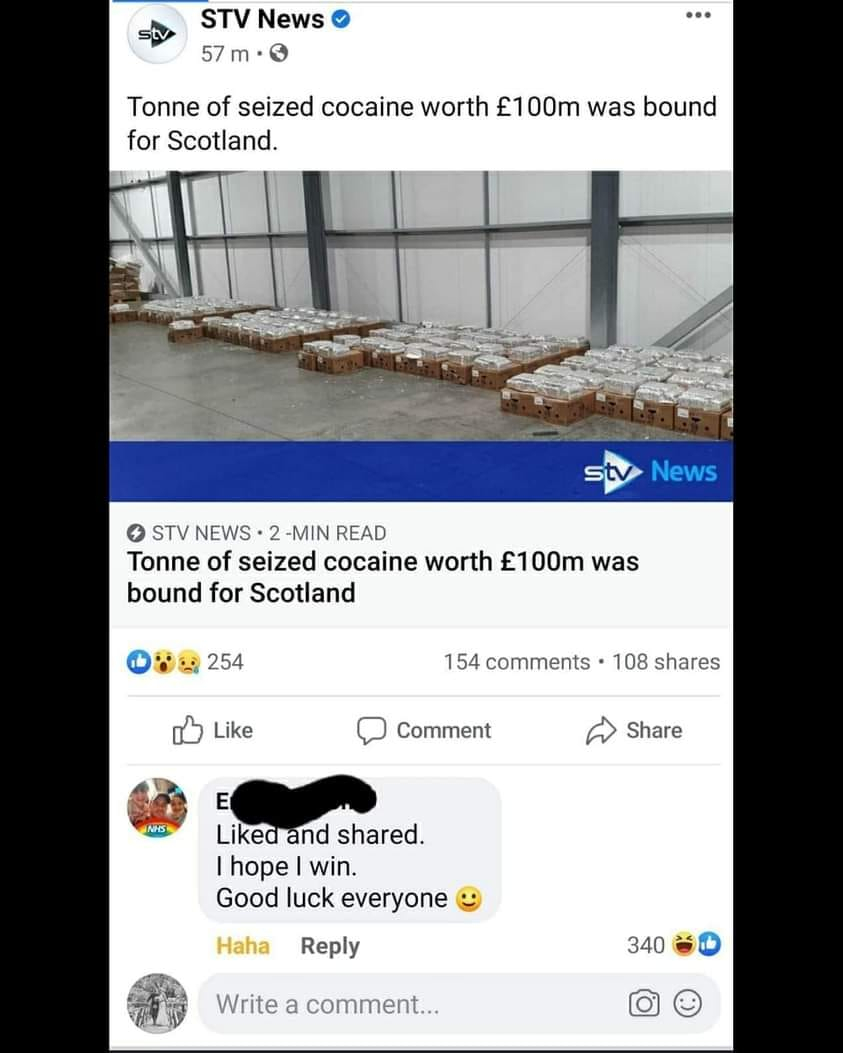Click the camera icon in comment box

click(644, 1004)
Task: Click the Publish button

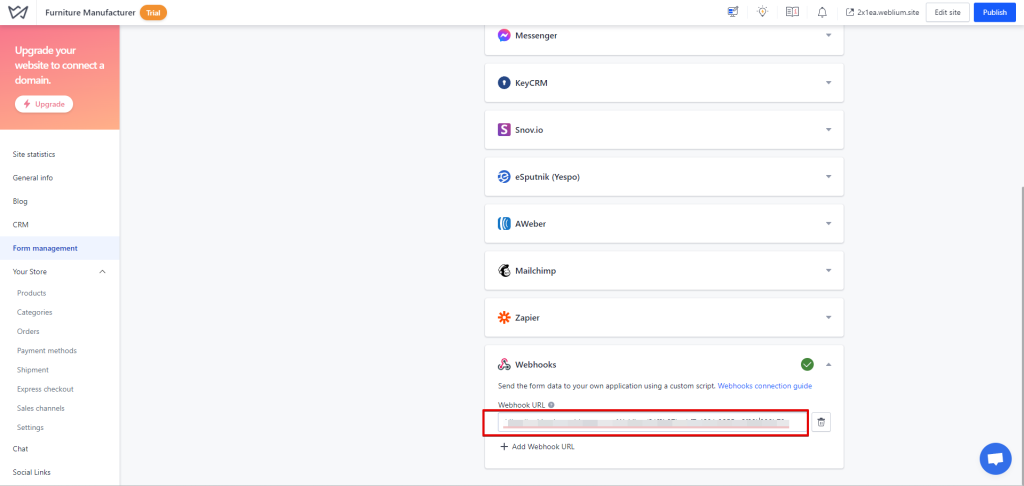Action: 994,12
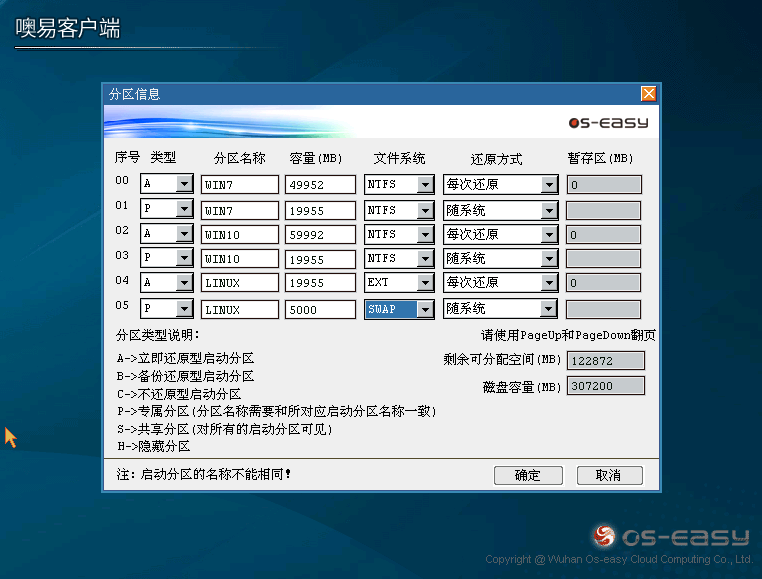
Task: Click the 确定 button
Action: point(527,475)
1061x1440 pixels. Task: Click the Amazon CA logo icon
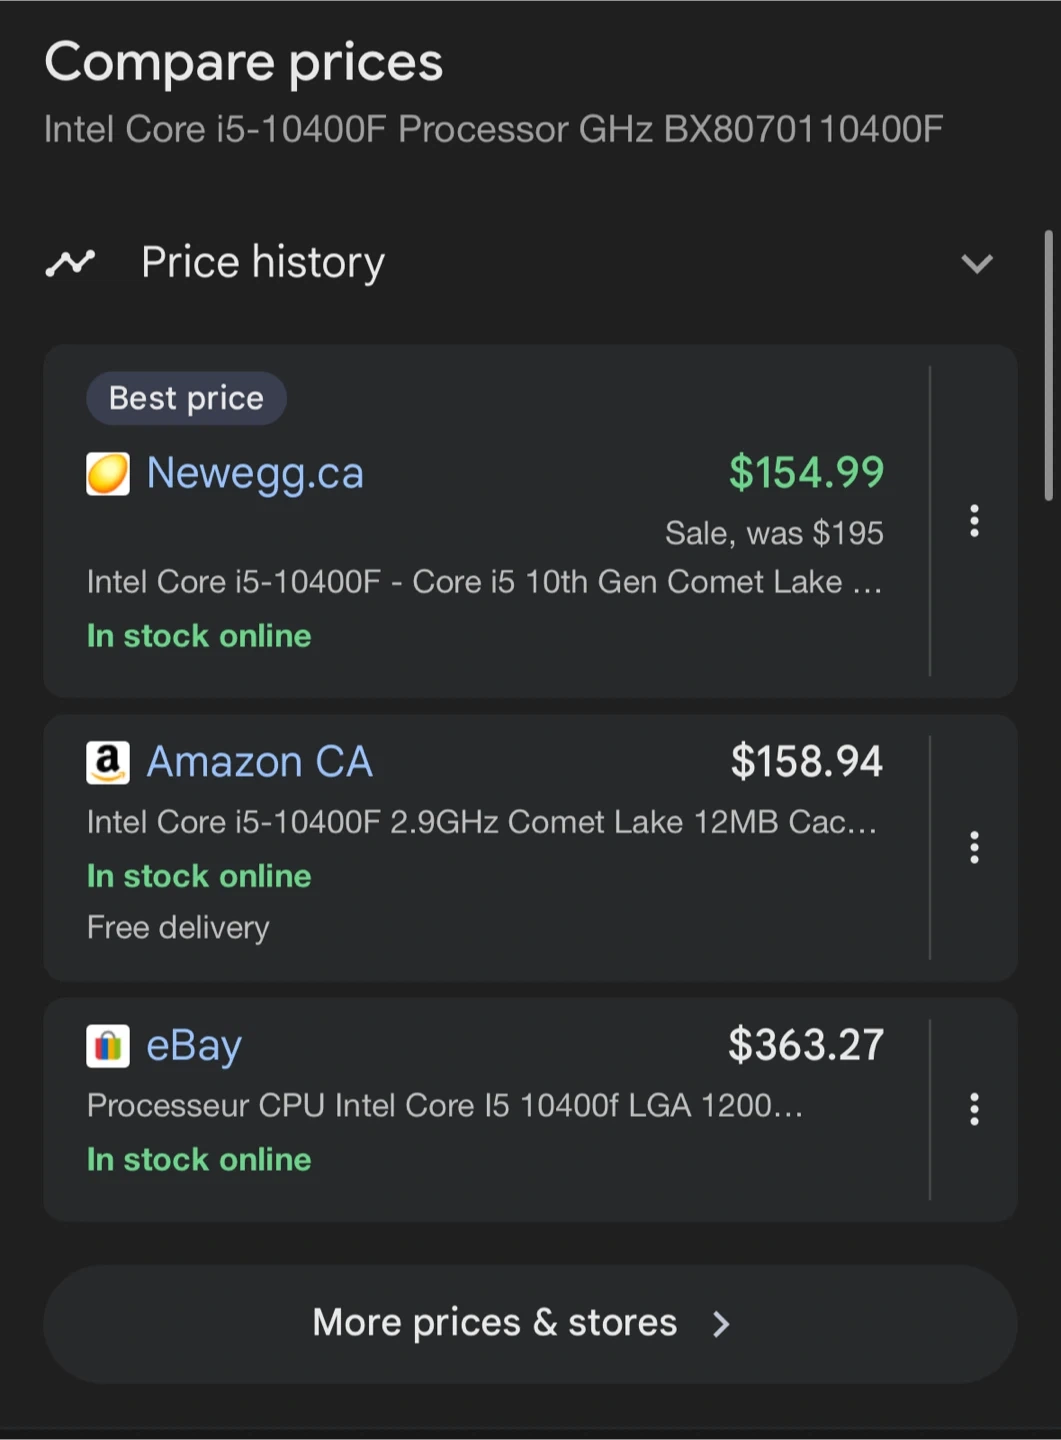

▬▬▬

What this task involves:
Please copy exactly, and only, the lines from the one that contains "Task: Click the Publish button" through the last line of the data above, omitting all pictures.

Your solution:
Task: Click the Publish button

Action: 994,12
Task: Click the 确定 button
Action: point(527,475)
1061x1440 pixels. Task: Click the Amazon CA logo icon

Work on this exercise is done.